- [Data listing]
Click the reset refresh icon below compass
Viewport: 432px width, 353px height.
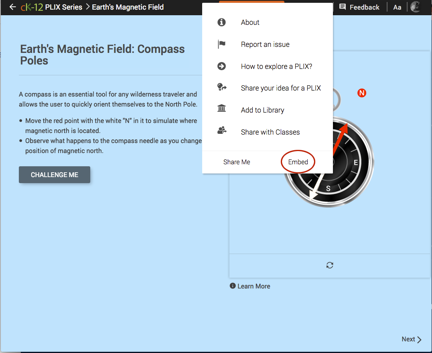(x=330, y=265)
* * *
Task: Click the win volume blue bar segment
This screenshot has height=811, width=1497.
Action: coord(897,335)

- [Problem] Please show, exactly as written, every line above that contains the word "Click".

- [Answer for the task]
Click the reset refresh icon below compass
Task: Click the win volume blue bar segment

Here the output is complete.